___ RECORDS PROVIDED

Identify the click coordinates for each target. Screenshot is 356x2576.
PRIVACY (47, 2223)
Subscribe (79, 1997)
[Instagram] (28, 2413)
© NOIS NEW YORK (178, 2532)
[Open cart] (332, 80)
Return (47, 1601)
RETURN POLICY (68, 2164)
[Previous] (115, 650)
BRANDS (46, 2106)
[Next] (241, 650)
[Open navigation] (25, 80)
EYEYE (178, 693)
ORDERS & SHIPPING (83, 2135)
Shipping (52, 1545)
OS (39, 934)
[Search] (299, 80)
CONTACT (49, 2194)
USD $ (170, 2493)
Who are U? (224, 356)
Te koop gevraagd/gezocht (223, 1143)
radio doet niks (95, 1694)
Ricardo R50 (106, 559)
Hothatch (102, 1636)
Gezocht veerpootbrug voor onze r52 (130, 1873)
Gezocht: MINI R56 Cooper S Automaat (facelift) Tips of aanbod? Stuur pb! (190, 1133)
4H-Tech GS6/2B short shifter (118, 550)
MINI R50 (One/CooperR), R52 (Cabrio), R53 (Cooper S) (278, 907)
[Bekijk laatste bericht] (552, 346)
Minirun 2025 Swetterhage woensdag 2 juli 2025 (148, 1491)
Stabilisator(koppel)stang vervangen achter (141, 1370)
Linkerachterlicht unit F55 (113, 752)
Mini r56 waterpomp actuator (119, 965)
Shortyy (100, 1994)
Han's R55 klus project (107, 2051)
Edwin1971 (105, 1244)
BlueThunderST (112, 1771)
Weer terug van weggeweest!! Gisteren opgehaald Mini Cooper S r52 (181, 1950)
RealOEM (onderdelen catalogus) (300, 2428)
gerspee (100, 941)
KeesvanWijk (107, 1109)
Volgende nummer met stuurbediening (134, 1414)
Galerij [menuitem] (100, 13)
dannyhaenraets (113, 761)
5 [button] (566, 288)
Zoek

______

### AIM OF THE TASK
Of the lines above, output exactly those from the line bearing "Return (47, 1601)" through the line bearing "[Bekijk laatste bericht] (552, 346)", inclusive.

### RESPONSE TO THIS EXERCISE
Return (47, 1601)
RETURN POLICY (68, 2164)
[Previous] (115, 650)
BRANDS (46, 2106)
[Next] (241, 650)
[Open navigation] (25, 80)
EYEYE (178, 693)
ORDERS & SHIPPING (83, 2135)
Shipping (52, 1545)
OS (39, 934)
[Search] (299, 80)
CONTACT (49, 2194)
USD $ (170, 2493)
Who are U? (224, 356)
Te koop gevraagd/gezocht (223, 1143)
radio doet niks (95, 1694)
Ricardo R50 (106, 559)
Hothatch (102, 1636)
Gezocht veerpootbrug voor onze r52 (130, 1873)
Gezocht: MINI R56 Cooper S Automaat (facelift) Tips of aanbod? Stuur pb! (190, 1133)
4H-Tech GS6/2B short shifter (118, 550)
MINI R50 (One/CooperR), R52 (Cabrio), R53 (Cooper S) (278, 907)
[Bekijk laatste bericht] (552, 346)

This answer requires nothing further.